In his speech, Starmer also said that 14 years of Conservative “chaos” had led to a “crisis” in the national culture.

Speaking in Tory-held Lancing, West Sussex, he said: “Elections are about more than individual changes and policies, but about values, temperament, character and a bigger question: whose side are you on?

“Who do you hold in your mind’s eye when you are making decisions?

“Everything I have fought for has been shaped by my life, every change I have made to this party has been about a cause, the answer to that question, the only answer: The working people of this country delivering on their aspirations, earning their respect, serving their interests.”

He also acknowledged that despite Labour’s commanding opinion poll lead, many voters were not fully persuaded about his party.

“I know there are countless people who haven’t decided how they’ll vote in this election. They’re fed-up with the failure, chaos and division of the Tories, but they still have questions about us: has Labour changed enough?
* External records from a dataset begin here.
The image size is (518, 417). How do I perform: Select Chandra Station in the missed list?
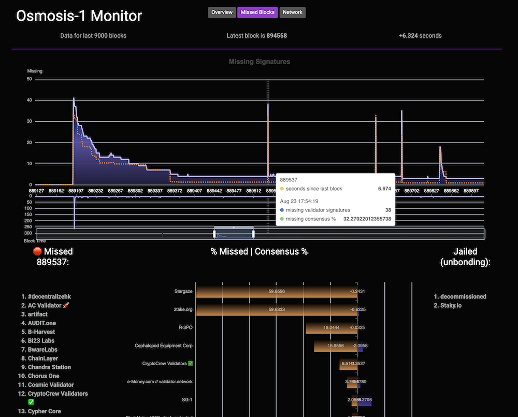50,367
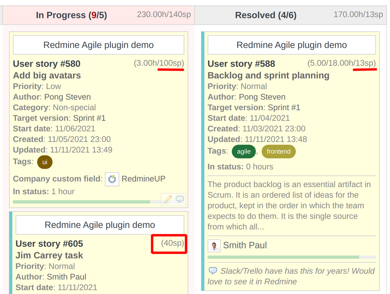
Task: Select the 'frontend' tag badge on story #588
Action: 278,151
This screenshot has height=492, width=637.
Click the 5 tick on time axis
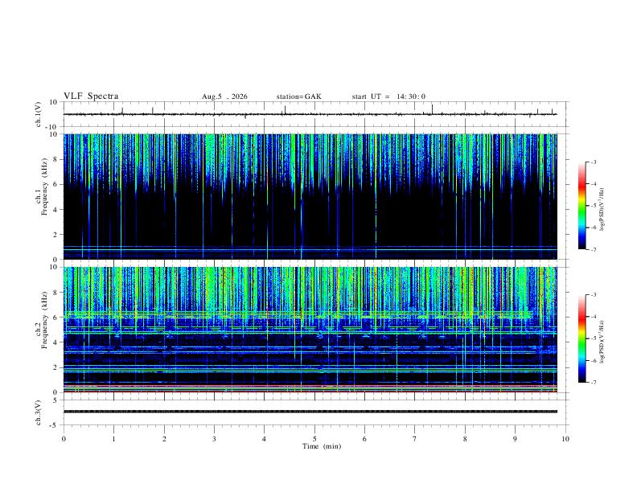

Do I trust them with my money, our borders, our security?

“My answer is yes, you can, because I have changed this party, permanently.”

Starmer dismissed Rishi Sunak’s plan for a new form of compulsory national service as a “teenage Dad’s Army”.

He said the policy would be “paid for by cancelling levelling-up funding and money from tax avoidance that we would use to invest in our NHS”.

“All elections are a choice and this is a clear one: levelling-up and the NHS with Labour or more desperate chaos with the Tories.”